A advogada e empresária Márcia Rocha, 47, é travesti. Usa próteses de
silicone, tem pênis e se autodefine como bissexual. Foi casada duas
vezes com mulheres e tem uma filha de 18 anos.
O webdesigner Leonardo Tenorio, 23, nasceu mulher, mas desde a
adolescência se sente homem. Com o uso de hormônio masculino, ganhou
barba e esconde os seios sob uma faixa apertada. Agora, ele briga com o
plano de saúde pelo direito de fazer uma mastectomia.
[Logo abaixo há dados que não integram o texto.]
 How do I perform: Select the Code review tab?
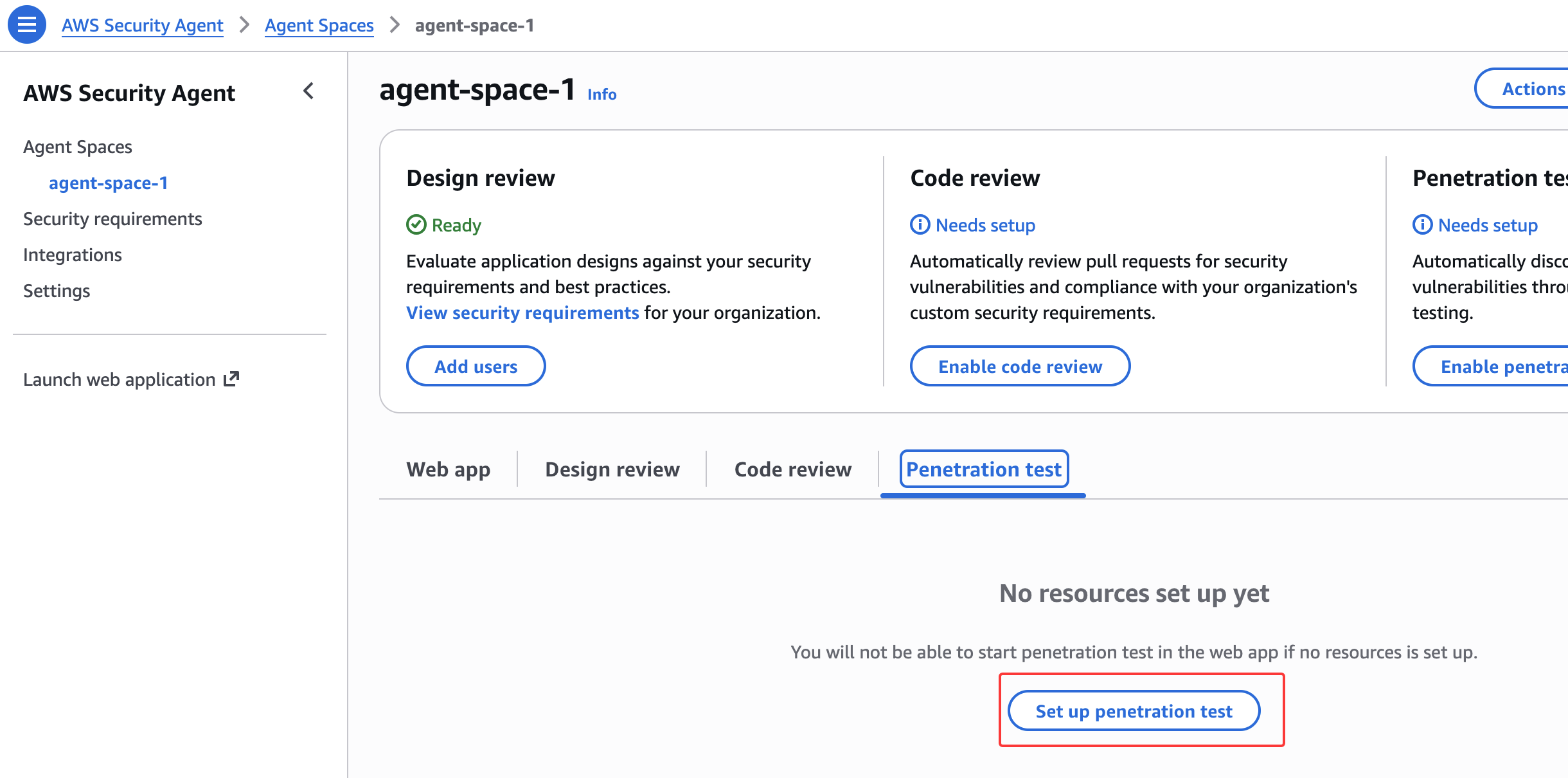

Ambos estão prestes a obter uma conquista histórica: deixar de serem
classificados como doentes mentais. Hoje, o manual que orienta os
psiquiatras considera transexualismo (que passou a se chamar
incongruência de gênero) um transtorno.
Mas a nova versão da lista de doenças que orienta a saúde em todo o
mundo, a CID-11 (Classificação Internacional de Doenças), editada pela
Organização Mundial da Saúde, deverá eliminar isso.
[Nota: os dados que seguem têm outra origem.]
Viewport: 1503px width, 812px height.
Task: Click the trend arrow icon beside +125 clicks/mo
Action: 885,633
Vários comportamentos tidos hoje como transtornos, como o sadomasoquismo
e o travestismo fetichista, serão varridos da CID. Outros, como o
transexualismo, vão mudar de categoria.
Os trans, por exemplo, vão ganhar um novo capítulo, longe das doenças,
que deve reunir outras "condições relativas à sexualidade", ainda a
serem definidas.
A ordem é "despatologizar" o sexo. "Comportamentos sexuais que são
inteiramente privados ou consensuais e que não resultem em danos às
outras pessoas não devem ser considerados uma condição de saúde. Não há
razão para isso", disse à Folha Geoffrey Reed, diretor de saúde mental
da OMS.
Reed esteve em São Paulo em encontro para discutir pesquisas e análises que serão feitas no país sobre as novas propostas. No Brasil, a coordenação dos trabalhos é da Unifesp (Universidade Federal de São Paulo).
Segundo Reed, a ideia é reduzir preconceitos e facilitar o acesso a terapias a quem realmente precisa delas.
"Por que nós, trans, precisamos de um diagnóstico? Por que precisa de um médico para dizer que a pessoa é o que ela é? Nosso direito de autonomia é totalmente ceifado com essa atual patologização", diz Tenorio, presidente da Associação Brasileira de Homens Trans.